NEW YORK Like the proverbial group of blind men trying to ID an elephant by touch—it's a snake! it's a tree!—getting an accurate read on this year's cable upfront has been an exercise in warring perspectives.
Depending on which part of the pachyderm you're tugging on, cable will wrap up its most protracted upfront in five years somewhere between flat to down 2 percent from last year's $6.5 billion marketplace. If you believe the final tally will fall at the low end of that range, that's $130 million that has disappeared from the table.
If indeed the skies over the cable marketplace are as gray as an elephant's hide, both buyers and sellers remain generally optimistic about the next few quarters, thanks in large part to a scatter market that shows no signs of fizzling out. Ad sales executives at cable's powerhouse networks have been reporting third-quarter scatter increases of around 10 percent versus a year ago, and many see the same holding true for the last three months of 2006.
One factor that could have an averse effect on scatter is the surfeit of inventory expected to glut the market in the coming quarters, as cable in the aggregate moved less upfront inventory than last year. MTV Networks was the extreme case, selling about 50 percent of its total inventory in the upfront, versus the 60 percent it has put on the books in upfronts past.
Other volume shifts were less remarkable, and a few networks were flat versus 2005. In any event, cable ad sales execs didn't seem overly concerned about inventory discrepancies, given that they had fair warning going into this year's upfront. "Advertisers told us in no uncertain terms that they would be holding back money, and that their calendars have changed," said Spike TV senior vp, ad sales David Lawenda. "So we're adapting, developing opportunities for them throughout the year. Whenever they decide to come to the table, we'll be ready."
However much additional inventory will be out there in scatter, some ad sales execs said it's difficult to divine what, if any, effect the extra volume will have on scatter pricing.
Bruce Lefkowitz, evp, ad sales at FX Networks, said there were too many factors in play to get a true picture of how the next few quarters will play out. One factor that particularly stands out is the fuzzy math that is sometimes used when final sales tallies are added up.
"If someone says they sold 60 percent, it may actually be closer to 40," Lefkowitz said. "If everyone announces that their final numbers were up, but the top four [media buying] agencies say they were down in volume between 6 percent and 12 percent, then the math just doesn't add up." For his part, Lefkowitz said he doesn't have any extra inventory lying around, saying that FX ended flat on volume, while National Geographic Channel was up 20-25 percent.
David Levy, president of Turner Entertainment ad sales and Turner Sports, also reported volume increases, saying that his networks finished up in the mid-single-digits and saw cost-per-thousand rate hikes that were "flat to slightly up" versus last year's upfront. And while Levy agreed with the assessment that cable would finish flat-to-down, he said that he believed that third- and fourth-quarter scatter would be strong.
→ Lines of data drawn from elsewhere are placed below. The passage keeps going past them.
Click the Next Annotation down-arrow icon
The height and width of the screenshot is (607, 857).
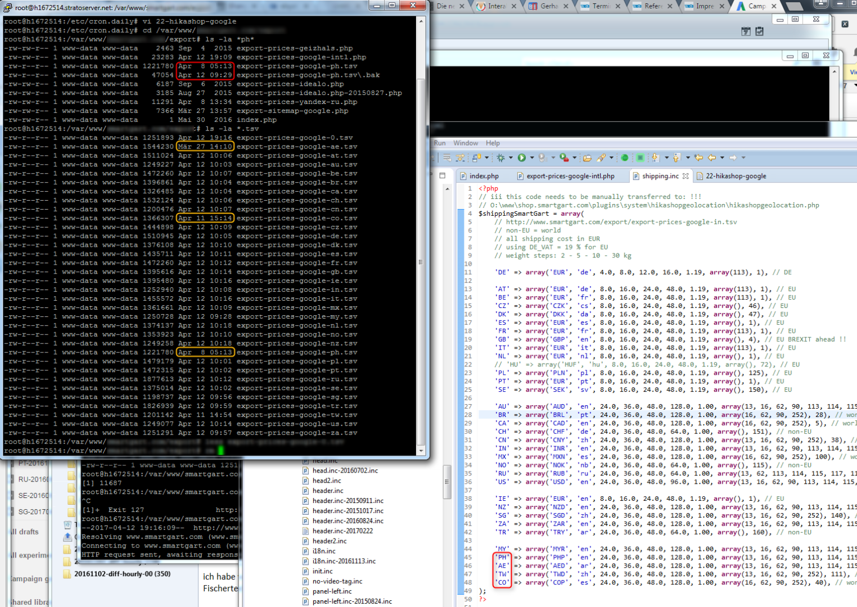(655, 158)
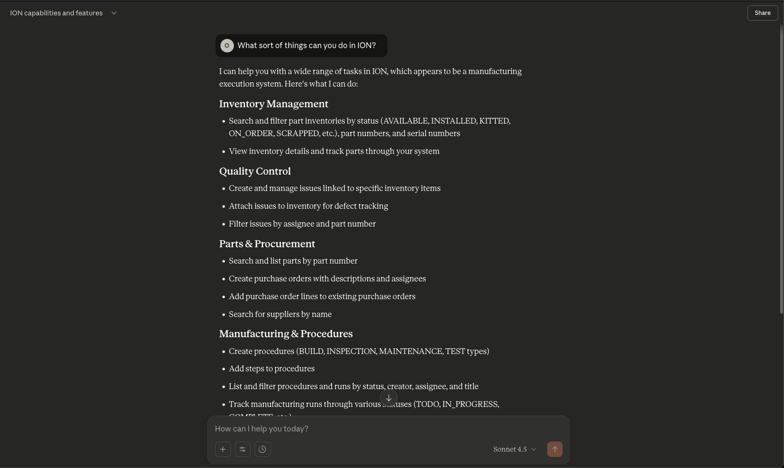Toggle the extended thinking clock icon
Viewport: 784px width, 468px height.
click(x=262, y=449)
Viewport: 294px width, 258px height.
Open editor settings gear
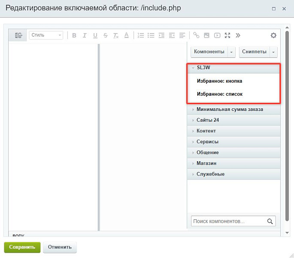(273, 35)
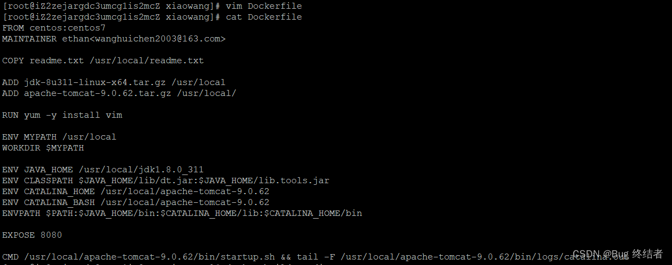Screen dimensions: 672x265
Task: Click the ENV CATALINA_HOME line
Action: click(x=136, y=191)
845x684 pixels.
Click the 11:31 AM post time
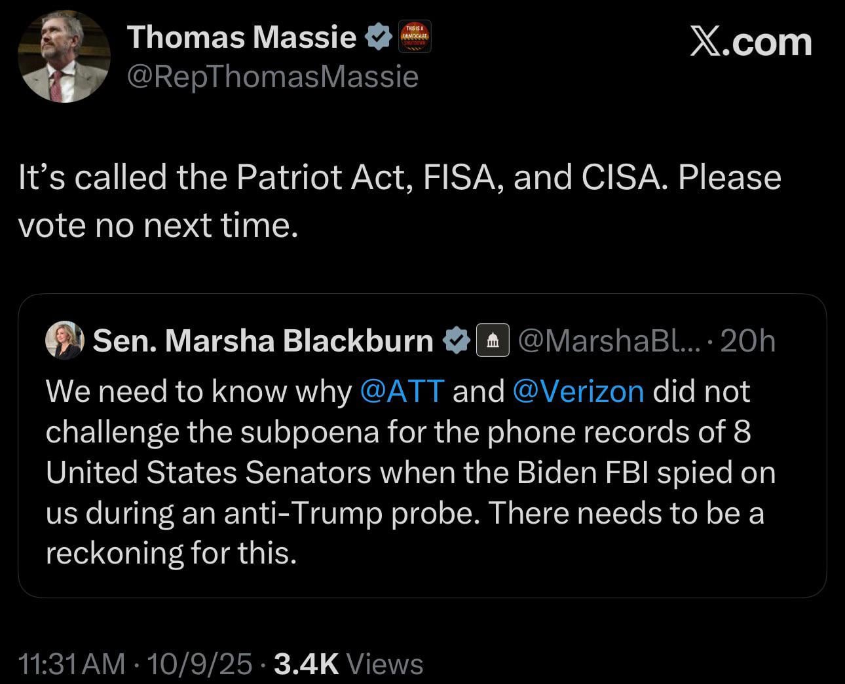[x=72, y=664]
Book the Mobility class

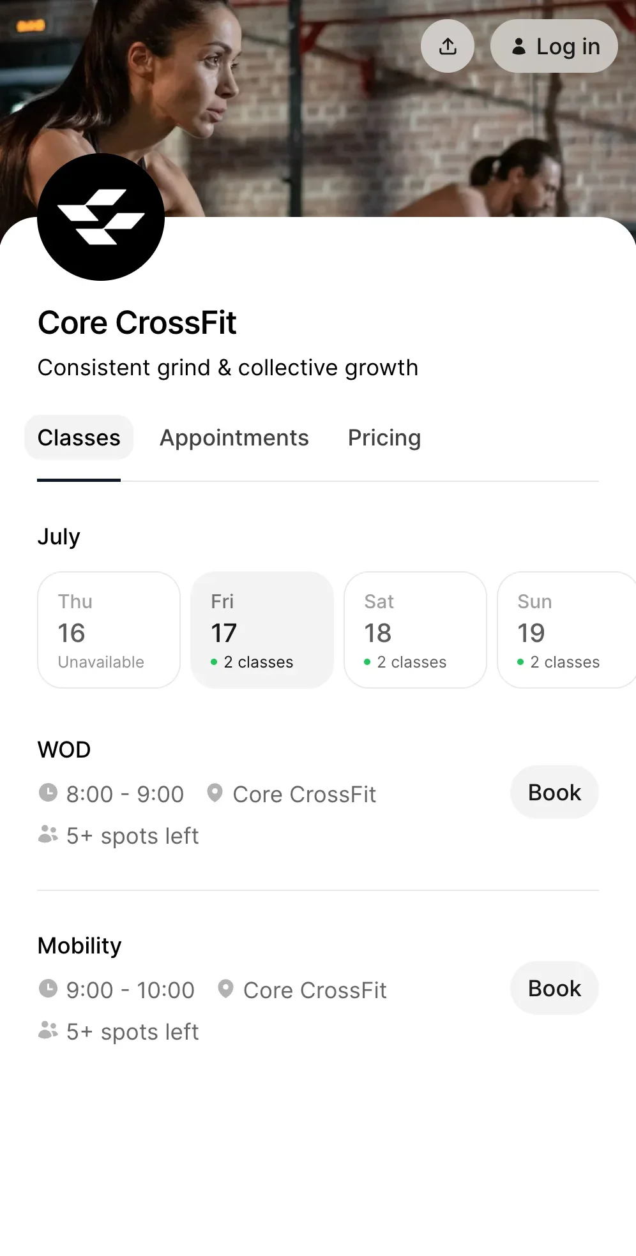[x=554, y=989]
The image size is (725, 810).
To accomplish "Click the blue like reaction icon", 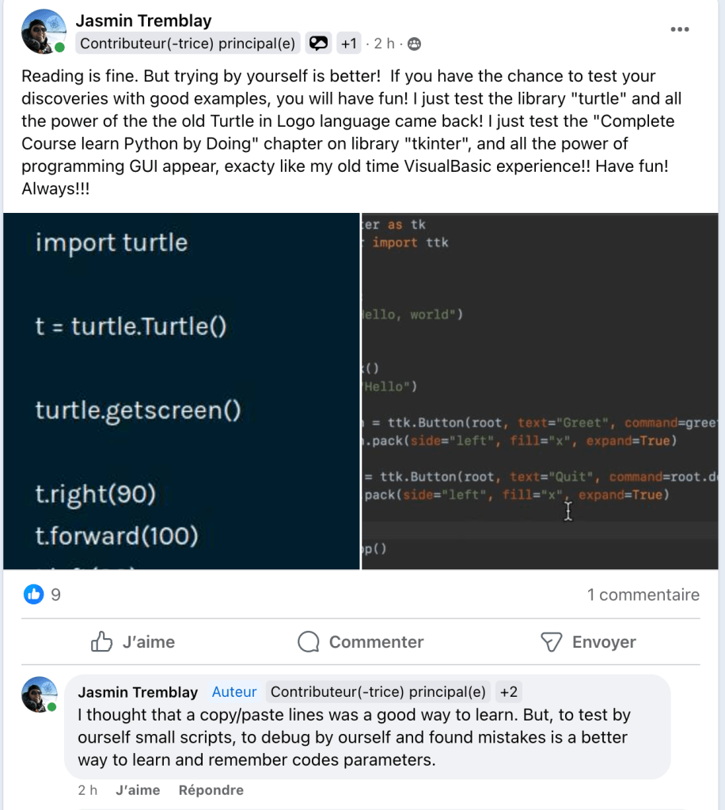I will tap(33, 594).
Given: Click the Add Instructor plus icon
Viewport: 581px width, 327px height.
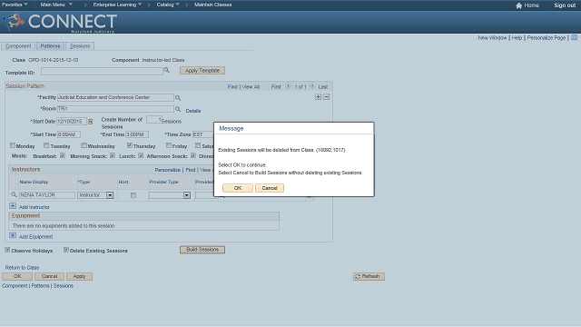Looking at the screenshot, I should pos(13,206).
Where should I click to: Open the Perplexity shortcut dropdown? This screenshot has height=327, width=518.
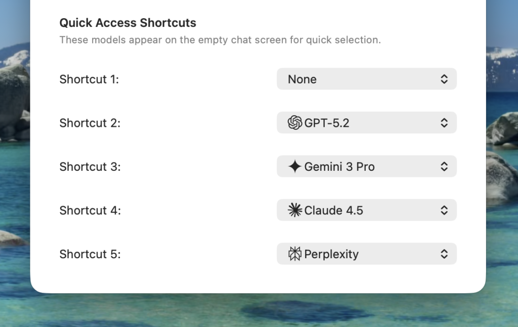point(367,254)
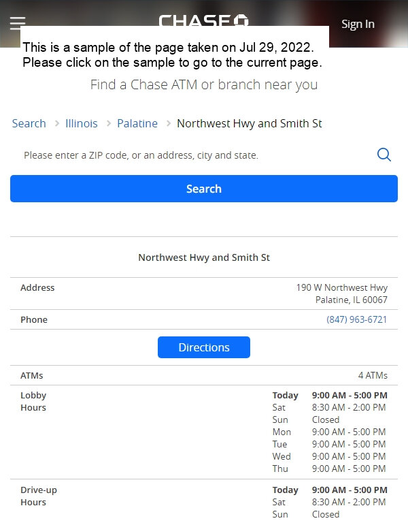Image resolution: width=408 pixels, height=523 pixels.
Task: Click the blue Search button
Action: tap(204, 189)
"There's going to be tons of extra inventory, no question about it, and we're all going to have to work a little harder for that dollar, but if you have the brand clients want and if you have the digital extensions they want, you're going to get that money down," Levy said.
In the long term, Levy said he sees the 2006 upfront as a harbinger of what future markets are going to look like. "This really was a watershed year. Negotiations were far more intricate, and clients had an unprecedented number of options," Levy said. "We're going to look back and say that this was the year we began moving to a 52-week marketplace."
While conventional wisdom says a weak upfront leads to a strong scatter market, at least one media buyer said upfronts aren't suited for the role as the industry's chief prognosticator. "I believe strongly that there is way too much emphasis placed on the upfront and what it means," said Rino Scanzoni, chief investment officer at Mediaedge:cia. "It's a futures market, and people invest in futures markets when they expect tightening. If anything, it's a rear-view look at the marketplace."
While the future remains murky, most ad sales execs agree that they don't see the upfront disappearing altogether. Steve Gigliotti, svp of ad sales, Scripps Networks, said, "As there is a limited amount of good programming, there's going to be a demand to get in ahead and lock it up at a good price." (His upfront volume increased at a rate "approaching double digits.")
In the near term, scatter looks solid. "Unless the business has totally changed since I woke up this morning, money chases ratings points," said one ad sales exec. "Since ratings points are down, scatter should be healthy. Simple as that."